What you need to do: In the records below, locate the line containing "Task: Click into the Location Email field"; output that line and every following line through the last, exactly.

□ □ □

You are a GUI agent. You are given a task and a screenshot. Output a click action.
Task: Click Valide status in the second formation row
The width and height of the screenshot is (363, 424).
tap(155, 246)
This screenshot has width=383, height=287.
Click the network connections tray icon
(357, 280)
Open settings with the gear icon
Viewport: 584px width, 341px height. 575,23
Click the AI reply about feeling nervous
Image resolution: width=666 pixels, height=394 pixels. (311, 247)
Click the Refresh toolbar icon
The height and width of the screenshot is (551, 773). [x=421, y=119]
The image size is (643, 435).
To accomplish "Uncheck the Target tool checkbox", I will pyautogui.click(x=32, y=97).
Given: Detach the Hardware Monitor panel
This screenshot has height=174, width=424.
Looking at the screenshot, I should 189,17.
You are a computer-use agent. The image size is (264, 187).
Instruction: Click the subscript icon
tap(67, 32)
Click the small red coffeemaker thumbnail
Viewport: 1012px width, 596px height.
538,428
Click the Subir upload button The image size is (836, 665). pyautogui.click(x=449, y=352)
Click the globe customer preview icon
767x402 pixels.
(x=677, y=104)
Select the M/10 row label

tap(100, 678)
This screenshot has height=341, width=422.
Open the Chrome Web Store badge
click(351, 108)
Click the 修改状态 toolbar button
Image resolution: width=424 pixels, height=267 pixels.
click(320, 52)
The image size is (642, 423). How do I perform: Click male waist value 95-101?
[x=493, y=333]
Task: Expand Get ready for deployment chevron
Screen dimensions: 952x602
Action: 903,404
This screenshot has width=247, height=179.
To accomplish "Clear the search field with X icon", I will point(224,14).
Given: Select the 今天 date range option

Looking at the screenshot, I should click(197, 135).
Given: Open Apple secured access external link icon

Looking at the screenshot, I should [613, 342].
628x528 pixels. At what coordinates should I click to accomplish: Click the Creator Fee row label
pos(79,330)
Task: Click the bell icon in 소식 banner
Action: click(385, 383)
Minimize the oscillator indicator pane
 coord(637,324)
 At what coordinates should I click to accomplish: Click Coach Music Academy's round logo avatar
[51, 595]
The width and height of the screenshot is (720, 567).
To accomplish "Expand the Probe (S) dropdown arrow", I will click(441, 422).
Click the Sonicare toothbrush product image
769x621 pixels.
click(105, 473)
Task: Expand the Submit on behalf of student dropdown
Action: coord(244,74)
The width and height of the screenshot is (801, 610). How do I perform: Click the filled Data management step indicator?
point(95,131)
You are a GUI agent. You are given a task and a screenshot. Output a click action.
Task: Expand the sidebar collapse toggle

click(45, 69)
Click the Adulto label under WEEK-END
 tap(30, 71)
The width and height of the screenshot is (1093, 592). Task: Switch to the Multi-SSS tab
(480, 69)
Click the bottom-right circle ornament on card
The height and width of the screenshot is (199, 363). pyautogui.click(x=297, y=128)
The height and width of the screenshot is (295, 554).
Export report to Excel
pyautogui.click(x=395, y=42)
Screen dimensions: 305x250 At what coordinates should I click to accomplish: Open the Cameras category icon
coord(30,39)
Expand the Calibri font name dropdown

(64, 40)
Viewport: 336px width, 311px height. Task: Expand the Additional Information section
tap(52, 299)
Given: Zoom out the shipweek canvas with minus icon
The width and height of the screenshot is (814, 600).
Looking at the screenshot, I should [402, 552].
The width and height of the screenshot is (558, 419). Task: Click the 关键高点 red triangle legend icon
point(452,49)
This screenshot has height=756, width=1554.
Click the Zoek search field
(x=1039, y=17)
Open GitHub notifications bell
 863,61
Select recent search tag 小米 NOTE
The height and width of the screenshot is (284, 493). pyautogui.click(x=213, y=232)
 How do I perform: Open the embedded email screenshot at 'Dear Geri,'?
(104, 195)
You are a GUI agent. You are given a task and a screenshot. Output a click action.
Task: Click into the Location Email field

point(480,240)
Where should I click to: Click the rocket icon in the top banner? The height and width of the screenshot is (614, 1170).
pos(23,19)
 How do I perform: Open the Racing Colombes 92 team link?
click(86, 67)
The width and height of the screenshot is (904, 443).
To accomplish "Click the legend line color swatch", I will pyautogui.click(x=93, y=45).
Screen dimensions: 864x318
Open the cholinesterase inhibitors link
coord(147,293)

□ □ □

Answer to the problem:
Task: Click into the Location Email field

point(480,240)
Where should I click to: Click the rocket icon in the top banner? The height and width of the screenshot is (614, 1170).
pos(23,19)
 How do I perform: Open the Racing Colombes 92 team link?
click(86, 67)
The width and height of the screenshot is (904, 443).
To accomplish "Click the legend line color swatch", I will pyautogui.click(x=93, y=45).
Screen dimensions: 864x318
Open the cholinesterase inhibitors link
coord(147,293)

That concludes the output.